From the records below, copy each line that has the word "height" in it.

====== DATA SUPPLIED ======

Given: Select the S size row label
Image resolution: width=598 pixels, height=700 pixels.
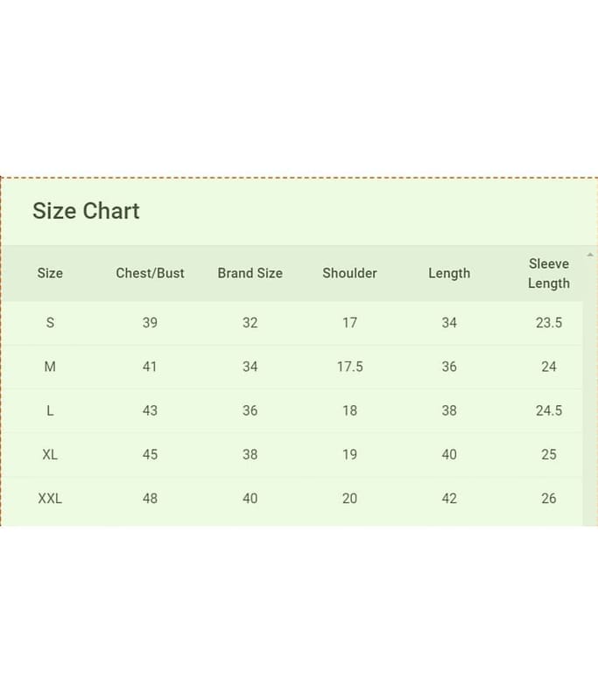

======
====== DATA SUPPLIED ======

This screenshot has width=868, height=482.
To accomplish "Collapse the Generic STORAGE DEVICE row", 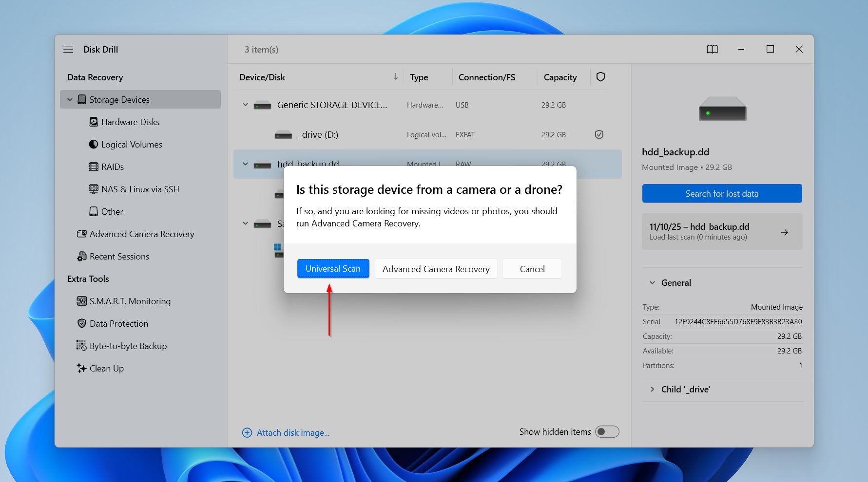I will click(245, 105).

======
====== DATA SUPPLIED ======

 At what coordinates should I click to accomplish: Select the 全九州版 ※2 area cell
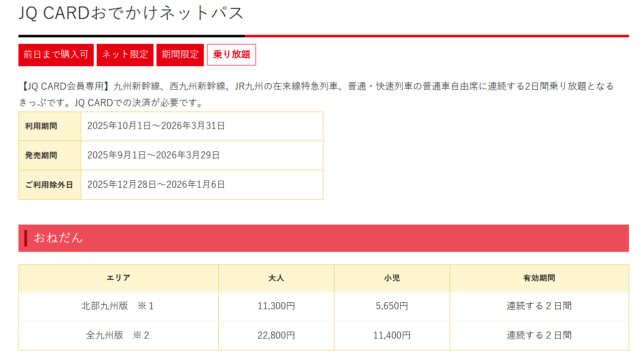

======

### RESULT FOR THIS TASK
Image resolution: width=598 pixels, height=700 pixels.
This screenshot has width=868, height=482.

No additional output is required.